As president of the Greater Philadelphia Cultural Alliance, an umbrella organization of more than 375 nonprofit arts and cultural groups, Amsterdam understood that they could not depend on anecdotes and goodwill to generate support. She helped establish programs to collect hard data to demonstrate how the arts not only bring together disparate parts of the community, but also make a critical contribution to the regional economy.

In 2004, Amsterdam was a founding member of the Cultural Data Project, a computerized research program funded by several foundations, including the Pew Charitable Trusts. The project gathers and sorts data from various arts organizations in the region, allowing them to compare themselves to similar groups, aiding in their ability to plan and apply for grants.

In addition, the data was used to produce Portfolio 2006 and 2008, two comprehensive portraits of arts and cultural activity in the Philadelphia region that illustrated the power of the arts as an engine for economic growth - as well as its fragility, since 40 percent of the organizations operate at a deficit. From its pilot here, the data project has been adopted by several other states and cities around the country.
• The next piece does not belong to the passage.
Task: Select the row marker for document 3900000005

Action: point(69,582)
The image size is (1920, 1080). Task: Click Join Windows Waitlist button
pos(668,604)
AMSTERDAM'S most recent success was typical of her fierce commitment to the arts. After a three-month state-budget impasse, Gov. Rendell and the Pennsylvania legislature decided in October to fill a hole in the budget by taxing tickets to arts and cultural events while leaving sports events alone - that is, until Amsterdam led a statewide effort to kill the measure.

If arts and culture are the soul of a city, Peggy Amsterdam guarded and nourished Philadelphia's like few others.